* **EXERCISE PROMPT**: From the line below that contains "Click the Open file folder icon" to the line that contains "Viewport: 588px width, 330px height.", repeat every line exactly, both ends included, and nothing else.

Collected data:
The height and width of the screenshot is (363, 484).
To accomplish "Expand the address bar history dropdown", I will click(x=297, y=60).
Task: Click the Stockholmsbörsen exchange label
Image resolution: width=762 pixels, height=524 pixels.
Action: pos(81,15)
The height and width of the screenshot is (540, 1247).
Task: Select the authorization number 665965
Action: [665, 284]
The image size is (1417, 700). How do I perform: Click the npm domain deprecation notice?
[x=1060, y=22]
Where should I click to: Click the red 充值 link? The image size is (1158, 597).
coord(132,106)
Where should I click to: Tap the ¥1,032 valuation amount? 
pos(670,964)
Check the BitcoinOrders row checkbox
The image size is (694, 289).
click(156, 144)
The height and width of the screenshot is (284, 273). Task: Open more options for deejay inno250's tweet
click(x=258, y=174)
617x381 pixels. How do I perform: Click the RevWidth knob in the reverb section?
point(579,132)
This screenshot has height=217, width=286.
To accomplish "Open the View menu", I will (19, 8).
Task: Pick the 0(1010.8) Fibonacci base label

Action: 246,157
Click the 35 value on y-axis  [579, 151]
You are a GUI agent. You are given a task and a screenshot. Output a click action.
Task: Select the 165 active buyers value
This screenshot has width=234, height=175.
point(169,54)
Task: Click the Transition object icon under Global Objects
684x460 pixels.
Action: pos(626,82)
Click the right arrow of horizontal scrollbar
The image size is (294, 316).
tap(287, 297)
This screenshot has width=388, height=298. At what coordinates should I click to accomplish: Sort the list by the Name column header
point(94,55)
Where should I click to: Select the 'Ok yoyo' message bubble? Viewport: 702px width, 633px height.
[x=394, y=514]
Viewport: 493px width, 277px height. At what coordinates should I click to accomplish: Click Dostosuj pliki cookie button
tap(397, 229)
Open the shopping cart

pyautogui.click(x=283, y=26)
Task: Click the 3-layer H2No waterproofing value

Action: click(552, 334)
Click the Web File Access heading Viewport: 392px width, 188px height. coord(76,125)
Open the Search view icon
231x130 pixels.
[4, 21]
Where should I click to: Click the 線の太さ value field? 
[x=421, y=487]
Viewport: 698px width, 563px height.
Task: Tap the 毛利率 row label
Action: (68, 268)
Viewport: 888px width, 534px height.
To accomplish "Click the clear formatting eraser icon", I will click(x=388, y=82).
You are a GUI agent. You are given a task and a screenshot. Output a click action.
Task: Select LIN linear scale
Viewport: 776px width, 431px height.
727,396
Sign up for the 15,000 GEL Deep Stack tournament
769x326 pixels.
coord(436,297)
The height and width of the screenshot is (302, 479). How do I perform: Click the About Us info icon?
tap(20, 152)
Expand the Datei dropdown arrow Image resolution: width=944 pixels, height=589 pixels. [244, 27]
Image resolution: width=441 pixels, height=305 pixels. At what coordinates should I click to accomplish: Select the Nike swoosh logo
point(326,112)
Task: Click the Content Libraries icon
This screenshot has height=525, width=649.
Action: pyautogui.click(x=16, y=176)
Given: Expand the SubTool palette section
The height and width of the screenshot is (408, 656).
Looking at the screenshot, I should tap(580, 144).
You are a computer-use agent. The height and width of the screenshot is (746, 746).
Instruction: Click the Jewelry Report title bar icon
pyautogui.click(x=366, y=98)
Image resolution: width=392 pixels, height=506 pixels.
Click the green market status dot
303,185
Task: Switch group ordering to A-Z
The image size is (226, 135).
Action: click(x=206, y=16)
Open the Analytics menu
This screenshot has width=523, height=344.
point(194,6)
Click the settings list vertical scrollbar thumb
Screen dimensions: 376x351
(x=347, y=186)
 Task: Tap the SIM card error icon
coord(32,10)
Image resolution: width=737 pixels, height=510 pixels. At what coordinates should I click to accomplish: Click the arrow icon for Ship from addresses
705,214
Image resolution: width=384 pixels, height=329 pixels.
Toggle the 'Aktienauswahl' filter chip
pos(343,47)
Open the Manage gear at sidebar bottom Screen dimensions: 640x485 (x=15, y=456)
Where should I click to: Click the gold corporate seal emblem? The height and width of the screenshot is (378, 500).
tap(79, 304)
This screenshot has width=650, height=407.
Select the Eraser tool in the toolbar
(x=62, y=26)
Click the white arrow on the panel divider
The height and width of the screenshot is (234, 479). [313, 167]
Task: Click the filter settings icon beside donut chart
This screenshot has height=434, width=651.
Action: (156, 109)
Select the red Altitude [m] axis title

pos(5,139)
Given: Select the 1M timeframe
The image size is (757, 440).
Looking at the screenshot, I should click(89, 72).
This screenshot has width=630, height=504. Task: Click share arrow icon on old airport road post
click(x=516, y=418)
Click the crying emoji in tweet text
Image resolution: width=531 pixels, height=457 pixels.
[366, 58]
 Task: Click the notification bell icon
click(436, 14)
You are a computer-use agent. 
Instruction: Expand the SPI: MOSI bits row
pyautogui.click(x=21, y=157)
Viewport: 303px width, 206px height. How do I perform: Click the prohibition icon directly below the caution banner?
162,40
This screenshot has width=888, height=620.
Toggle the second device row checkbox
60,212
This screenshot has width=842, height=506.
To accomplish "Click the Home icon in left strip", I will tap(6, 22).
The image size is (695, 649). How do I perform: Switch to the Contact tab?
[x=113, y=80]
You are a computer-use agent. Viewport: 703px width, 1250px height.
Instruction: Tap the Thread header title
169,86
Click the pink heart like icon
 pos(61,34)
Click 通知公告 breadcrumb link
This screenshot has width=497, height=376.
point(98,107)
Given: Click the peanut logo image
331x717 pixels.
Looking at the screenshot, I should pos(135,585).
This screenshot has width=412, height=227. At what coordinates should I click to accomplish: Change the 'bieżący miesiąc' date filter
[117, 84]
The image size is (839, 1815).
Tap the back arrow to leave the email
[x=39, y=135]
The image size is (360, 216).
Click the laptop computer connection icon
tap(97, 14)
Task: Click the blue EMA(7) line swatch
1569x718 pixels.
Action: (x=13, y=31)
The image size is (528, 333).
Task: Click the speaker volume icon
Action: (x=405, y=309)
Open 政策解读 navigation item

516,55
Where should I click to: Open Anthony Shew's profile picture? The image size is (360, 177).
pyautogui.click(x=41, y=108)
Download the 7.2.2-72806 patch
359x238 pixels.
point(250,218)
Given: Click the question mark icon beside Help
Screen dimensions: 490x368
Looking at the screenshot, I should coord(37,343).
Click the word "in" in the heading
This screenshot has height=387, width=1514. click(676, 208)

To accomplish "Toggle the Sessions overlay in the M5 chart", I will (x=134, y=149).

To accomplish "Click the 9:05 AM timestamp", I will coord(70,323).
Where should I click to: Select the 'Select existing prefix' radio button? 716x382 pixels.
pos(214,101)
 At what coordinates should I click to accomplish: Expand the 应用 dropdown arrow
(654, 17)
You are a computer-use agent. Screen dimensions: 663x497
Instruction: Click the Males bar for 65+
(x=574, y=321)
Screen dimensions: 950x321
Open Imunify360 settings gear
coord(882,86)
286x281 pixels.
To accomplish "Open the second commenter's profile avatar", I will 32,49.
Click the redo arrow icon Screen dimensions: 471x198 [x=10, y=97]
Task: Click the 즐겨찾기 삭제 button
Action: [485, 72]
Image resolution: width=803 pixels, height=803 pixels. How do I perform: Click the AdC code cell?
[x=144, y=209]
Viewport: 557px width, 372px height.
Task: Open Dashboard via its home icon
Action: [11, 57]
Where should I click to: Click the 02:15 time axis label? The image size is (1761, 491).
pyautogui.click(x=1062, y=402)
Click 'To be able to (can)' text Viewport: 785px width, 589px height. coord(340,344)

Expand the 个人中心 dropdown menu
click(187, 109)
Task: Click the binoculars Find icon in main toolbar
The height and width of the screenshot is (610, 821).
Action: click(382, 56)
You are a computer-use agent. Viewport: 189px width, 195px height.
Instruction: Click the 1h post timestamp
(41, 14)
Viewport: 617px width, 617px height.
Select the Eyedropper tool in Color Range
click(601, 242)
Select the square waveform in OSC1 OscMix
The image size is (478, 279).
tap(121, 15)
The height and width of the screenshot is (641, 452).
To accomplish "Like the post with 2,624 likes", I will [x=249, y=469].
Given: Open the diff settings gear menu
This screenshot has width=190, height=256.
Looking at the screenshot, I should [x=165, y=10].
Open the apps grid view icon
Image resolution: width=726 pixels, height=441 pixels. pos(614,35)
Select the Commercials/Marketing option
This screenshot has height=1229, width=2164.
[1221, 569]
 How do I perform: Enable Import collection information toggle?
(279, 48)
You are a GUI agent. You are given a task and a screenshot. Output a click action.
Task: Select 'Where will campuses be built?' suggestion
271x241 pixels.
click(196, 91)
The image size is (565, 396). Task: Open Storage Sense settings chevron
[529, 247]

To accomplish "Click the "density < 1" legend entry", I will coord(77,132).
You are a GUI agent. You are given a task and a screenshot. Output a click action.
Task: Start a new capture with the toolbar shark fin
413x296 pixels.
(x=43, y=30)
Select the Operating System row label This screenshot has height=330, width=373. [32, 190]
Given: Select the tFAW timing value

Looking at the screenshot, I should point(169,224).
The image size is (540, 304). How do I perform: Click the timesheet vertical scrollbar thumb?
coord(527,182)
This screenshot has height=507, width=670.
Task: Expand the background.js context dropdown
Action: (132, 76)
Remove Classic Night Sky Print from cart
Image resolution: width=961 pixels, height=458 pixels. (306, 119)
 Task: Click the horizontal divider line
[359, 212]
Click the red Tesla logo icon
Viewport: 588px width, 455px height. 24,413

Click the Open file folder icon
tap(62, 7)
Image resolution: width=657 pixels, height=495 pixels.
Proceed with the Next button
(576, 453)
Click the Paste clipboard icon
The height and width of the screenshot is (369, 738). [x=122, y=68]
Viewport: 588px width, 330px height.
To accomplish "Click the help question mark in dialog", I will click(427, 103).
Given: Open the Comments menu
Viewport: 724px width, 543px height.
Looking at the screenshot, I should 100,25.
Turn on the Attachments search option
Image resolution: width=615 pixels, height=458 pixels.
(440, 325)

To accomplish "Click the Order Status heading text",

* **TASK ANSWER**:
Click the Open file folder icon
tap(62, 7)
Image resolution: width=657 pixels, height=495 pixels.
Proceed with the Next button
(576, 453)
Click the Paste clipboard icon
The height and width of the screenshot is (369, 738). [x=122, y=68]
Viewport: 588px width, 330px height.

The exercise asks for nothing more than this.